The Ministry of Education must co-operate with school boards and schools to develop more effective mechanisms to monitor the progress of students with disabilities and the effectiveness of specific accommodation measures. Likewise, the Ministry of Training, Colleges and Universities must work together with universities and colleges to develop better systems of accountability in accommodating students with disabilities.
It should be remembered that while there are costs associated with providing certain forms of accommodation and support to students with disabilities, there are lifelong costs to not providing these supports. The Code requires education providers to accommodate students with disabilities up to the point of undue hardship. Participants in the consultation repeatedly identified inadequate funding as a serious barrier for students with disabilities. Part of the duty to accommodate includes providing the resources that children and youth with disabilities need to have the opportunity to succeed.
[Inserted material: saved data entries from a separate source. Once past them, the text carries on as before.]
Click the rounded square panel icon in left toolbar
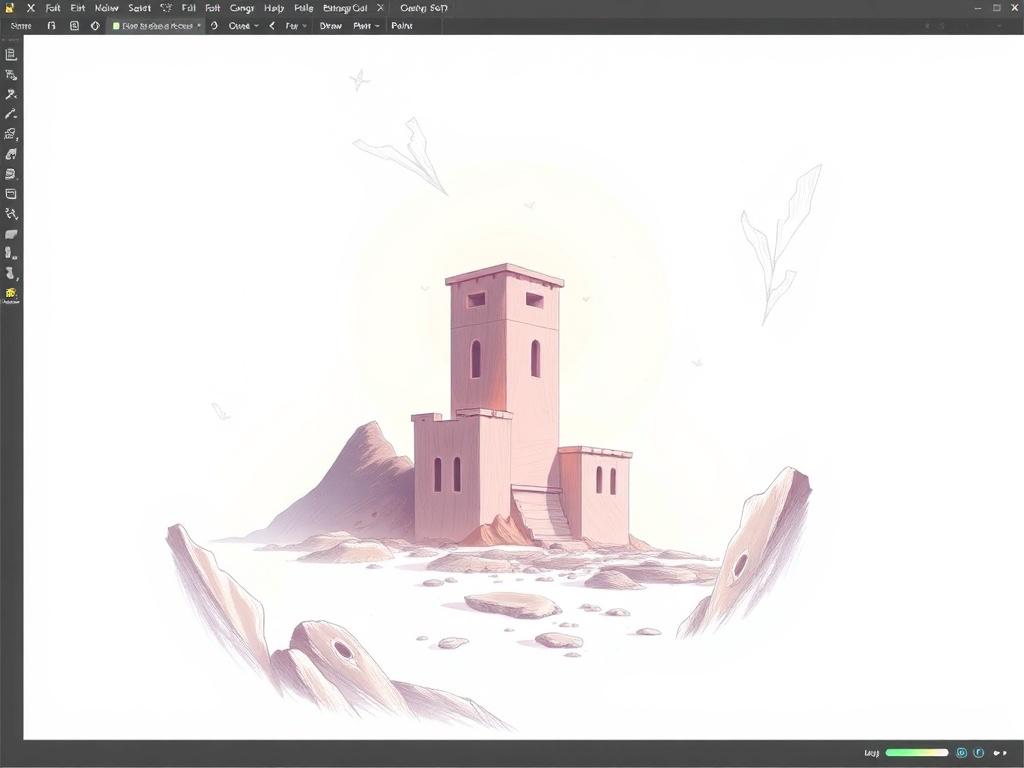This screenshot has width=1024, height=768. pyautogui.click(x=10, y=194)
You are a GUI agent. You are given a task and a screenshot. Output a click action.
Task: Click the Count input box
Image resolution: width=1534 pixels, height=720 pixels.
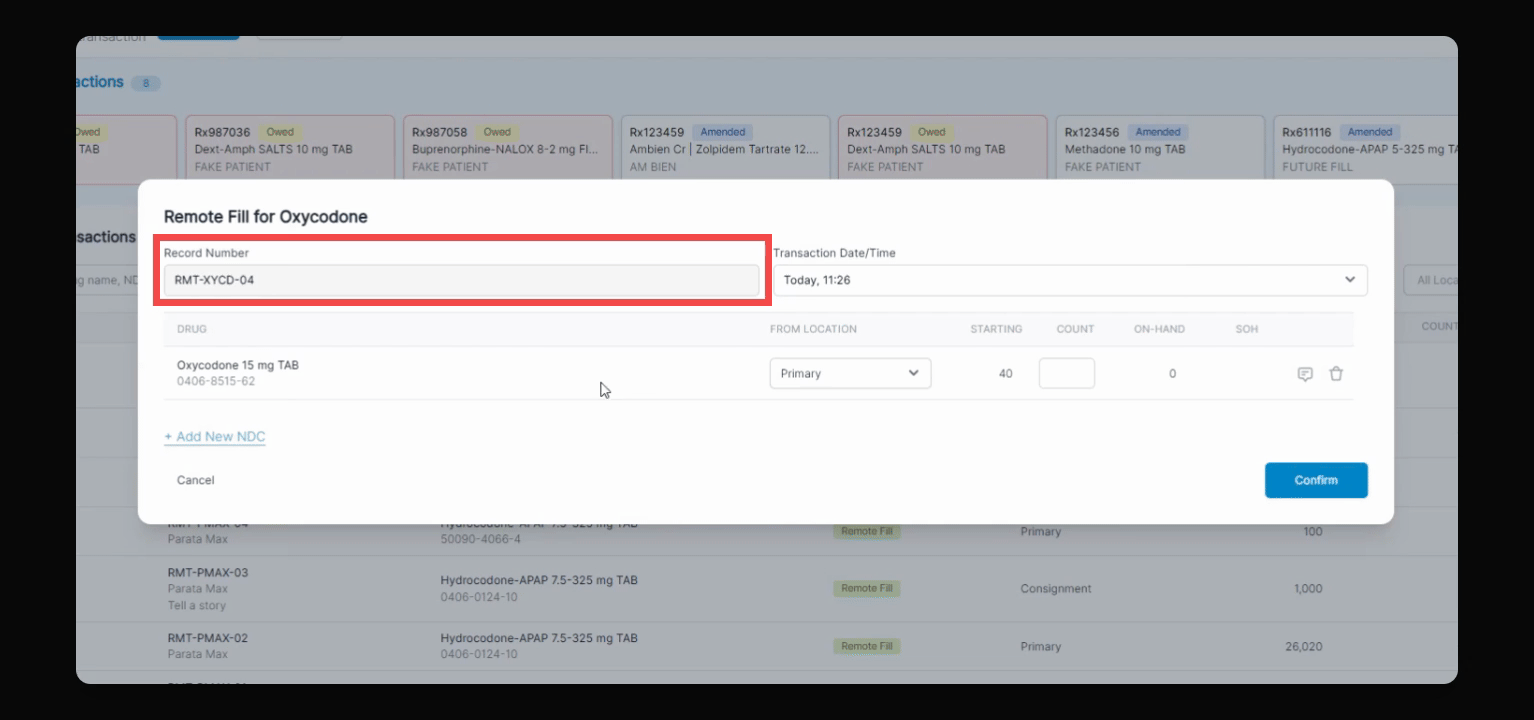coord(1067,373)
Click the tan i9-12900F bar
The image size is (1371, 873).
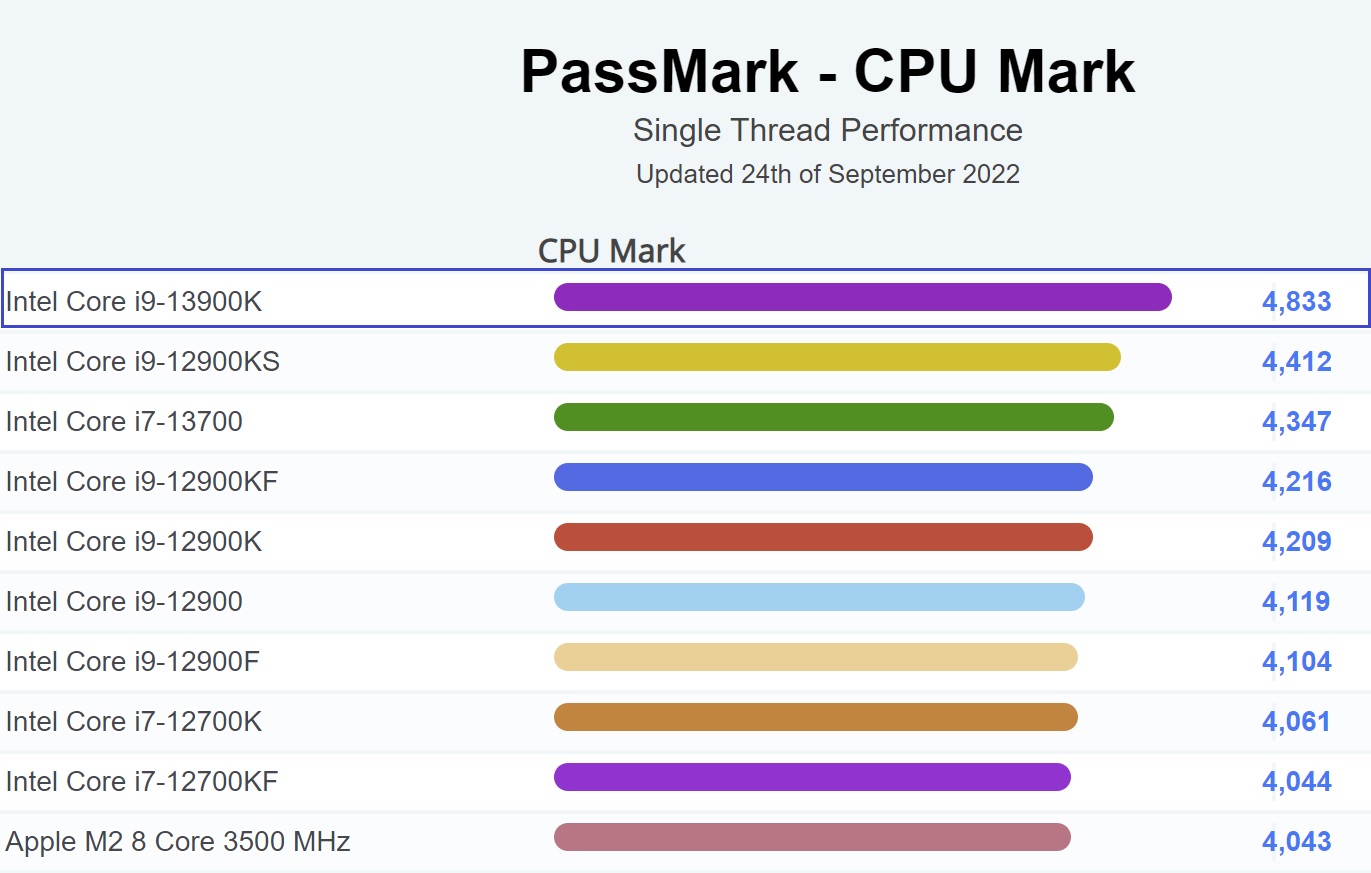[x=816, y=657]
The Report outlines the actions which schools and school boards, post-secondary institutions, government, and other responsible parties are expected to take to address these issues. These actions are designed to address the concerns raised by participants in the consultation, to promote compliance by education providers with their legal obligations under the Code, and to ensure that students with disabilities are receiving equal treatment in the context of educational services. As well, the Commission has committed to monitoring progress on these issues, promoting understanding and awareness by communicating with parties, developing educational tools, and undertaking public education activities.
In order to assist parties to understand their roles and responsibilities, the Commission will release Guidelines on Accessible Education as a companion piece to this Report. The Guidelines will rely on key principles outlined in the Code and the Commission’s Policy and Guidelines on Disability and the Duty to Accommodate and apply them to the education context. The Guidelines will discuss disability, discuss prima facie discrimination because of disability, identify the parameters of the duty to accommodate, assess undue hardship, and provide suggestions for accommodation planning in the education context.
It is the Commission’s expectation that this Report will promote dialogue among individuals and institutions involved in Ontario’s school systems and will result in progressive steps being taken towards ensuring that all students with disabilities are provided with the opportunity to succeed in school.